与えられた文章
___
それから半年後に50手ぐらいなら、ほぼ間違いなく「並べ直し」が出来るようになった虹人。
すると、不思議なことに、少し手順が前後しても、
だいたい全局「並べ直し」が出来るようになったのです。

で、5年以上経って、指導碁の途中で、偶然初めて打った時と同じような局面が出現した。
「あ、これ、初めて打ってもらった時に出た形ですわ・・。」
「ああ、そうでしたね、あの時は、こう打たれましたね・・。」
とスラスラと「あの時」の手を並べる!!!!
・・・・どういう頭の構造や?!・・・・
「なんで覚えているんですか?」
「スミマセン、職業病です・・・・」  はにかんでいる!
これがプロか!

虹人のような囲碁初心者でも分かる「スゴさ」を盤面上で伝える。それも、伝えようとしてではなく・・・。
プロとは?!  レッスン内容もさることながら、このような形でも伝えられる。    

・・・・そうそう、だから、虹人は本当は「なにのプロ」か?!やな・・・・
    そろそろ、ワタシの出番もおわりに近づいてきたようやな・・・・

   ・・・・こんにちハ〜〜!  

   ・・・・おお、久しぶりやなあ、時の精霊さん!・・・・

   ・・・・そやなあ〜かれこれ、350年ぶりやなあ・・・・

   ・・・・そうか、もうそんなになるか、で、セゴヴィア君はどうやった?・・・・

   ・・・・大成功や! うまく行きすぎた! 今や本物の巨匠や! ・・・・

   ・・・・おお! さすがやなあ。 で、今度は虹人か?・・・・

   ・・・・臨時なんや。予定は調和の神さんが来るんやが、風邪ひいてしもて、・・・・

   ・・・・あらあ〜、ほなら、ちょっとの間だけやなあ・・・・

   ・・・・そや、ただし、虹人が63歳になったら、また戻ってくる。・・・・

   ・・・・そうか。そら楽しみや。ほな、ワシ行くわ。・・・・

ところで、それから数カ月後、87歳の巨匠セゴヴィアが 来日する。
つい先ごろまで、セゴヴィアに憑いていた「時の精霊」が、ナント虹人に憑いた!

これは、何を意味するのだ!!!


●時の精霊
「時の精霊」は時空の神様。偉大な人間にしか憑かない!
その<時の精霊>が一時的とはいえ、虹人に憑いた!
___
データの抜粋

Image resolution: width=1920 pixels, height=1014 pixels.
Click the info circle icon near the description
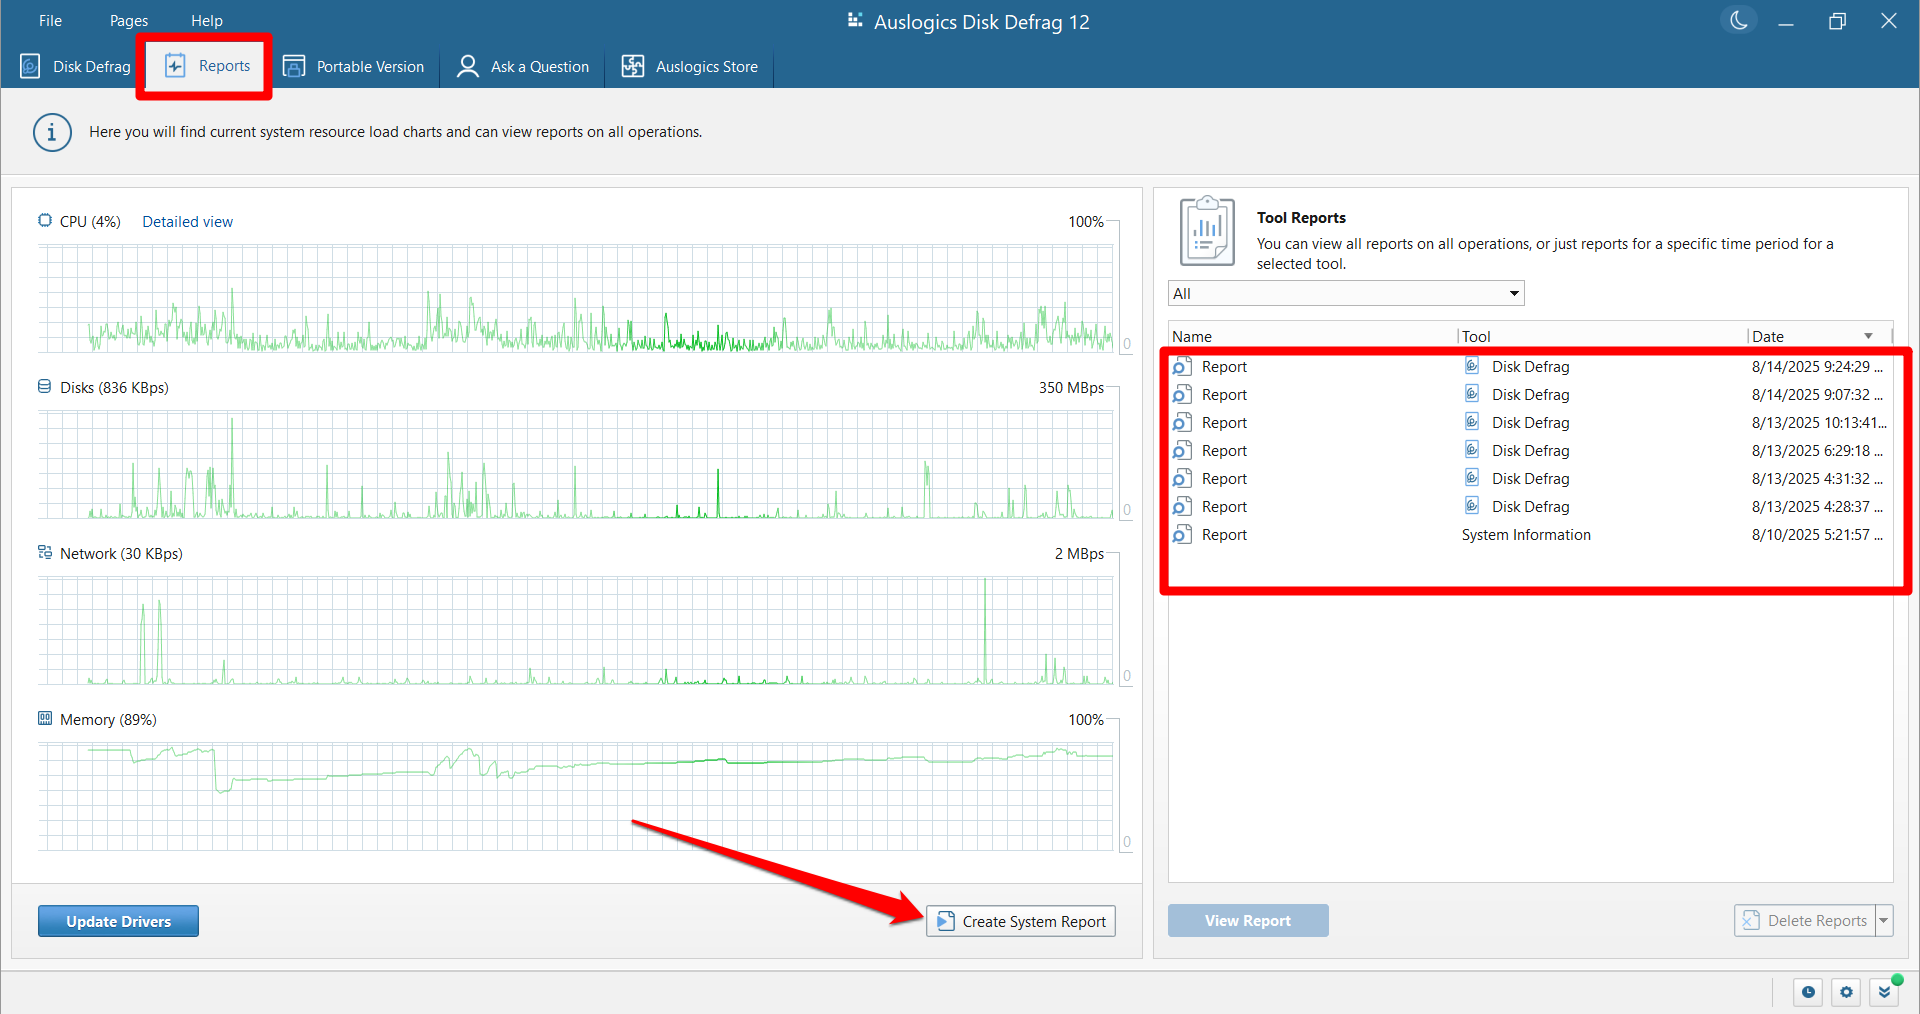[52, 132]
___
やること
上にある虹人と「時の精霊」の文章を、最後の文の次から書き続けてください。

この問題の答え
しかも、つい先ごろまで、巨匠セゴヴィアに憑いていたという!
いったい、これは、どういう意味なのだ???

虹人の生まれ持ったキーワード「時空」「音域」「調和」「信頼」
これらの言葉は、そっくりそのままの「神」が憑く。

「時空」とは、時を越えて存在すること。時間というのは人間が作り出した概念。
宇宙には存在しない概念。宇宙には「活動と変化」しか存在しない。
活動と変化のないモノは存在出来ない。
つまるところ「安定」という状態は存在しない。これが宇宙。

ギターを弾いて、ナニを伝える? 
演奏の「ナニ」を聞く? 
言葉で説明出来る「もの」を聞かせるのなら、音楽は要らない!

芸術家という職業は「物事の本質を現す仕事」なのだ。

椅子をジッと見て、その本質を絵に描いた画家。モチロン<時の精霊>が憑いていた。
<時空>とは職業に置き換えると<芸術家>です。


本物の芸術家、巨匠アンドレス・セゴヴィアが日本に来る!
虹人夫婦は、自分達が出来る精一杯の正装でコンサート会場へ行く。

演奏会当日、会場近くのホテルのレストランに虹人夫婦と日野君の3人が入った。
「先生、今日は正装ですねえ!」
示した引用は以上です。